▶

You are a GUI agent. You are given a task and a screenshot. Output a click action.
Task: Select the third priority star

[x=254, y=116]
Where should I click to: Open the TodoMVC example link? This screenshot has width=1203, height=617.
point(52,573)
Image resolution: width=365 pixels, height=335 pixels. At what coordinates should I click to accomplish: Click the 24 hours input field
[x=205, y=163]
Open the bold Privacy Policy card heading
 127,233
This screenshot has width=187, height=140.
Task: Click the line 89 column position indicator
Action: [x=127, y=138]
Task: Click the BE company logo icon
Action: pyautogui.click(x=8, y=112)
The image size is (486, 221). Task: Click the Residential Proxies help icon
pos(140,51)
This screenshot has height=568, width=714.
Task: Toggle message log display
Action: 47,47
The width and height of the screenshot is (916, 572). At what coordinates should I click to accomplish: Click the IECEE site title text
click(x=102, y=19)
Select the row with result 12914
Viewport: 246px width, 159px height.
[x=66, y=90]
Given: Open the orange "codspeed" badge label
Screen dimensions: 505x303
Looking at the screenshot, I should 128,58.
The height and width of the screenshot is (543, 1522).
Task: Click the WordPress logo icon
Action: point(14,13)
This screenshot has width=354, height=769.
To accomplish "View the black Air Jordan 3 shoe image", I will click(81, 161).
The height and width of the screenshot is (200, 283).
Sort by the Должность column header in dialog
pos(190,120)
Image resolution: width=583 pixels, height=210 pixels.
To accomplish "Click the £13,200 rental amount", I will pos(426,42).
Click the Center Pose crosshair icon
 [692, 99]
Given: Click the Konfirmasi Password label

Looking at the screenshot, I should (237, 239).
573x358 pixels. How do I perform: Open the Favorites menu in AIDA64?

◀

> [Stated task]: Gather every line in the records above that contains the word "screenshot", and copy each such line in full.

> [Answer below]:
You are a GUI agent. You are given a task and a screenshot. Output a click action.
Where should I click to: Open the TodoMVC example link? This screenshot has width=1203, height=617.
This screenshot has width=187, height=140.
This screenshot has height=568, width=714.
The width and height of the screenshot is (916, 572). At what coordinates should I click to accomplish: Click the IECEE site title text
Looking at the screenshot, I should 128,58.
The height and width of the screenshot is (543, 1522).
This screenshot has width=354, height=769.
The height and width of the screenshot is (200, 283).
Looking at the screenshot, I should (237, 239).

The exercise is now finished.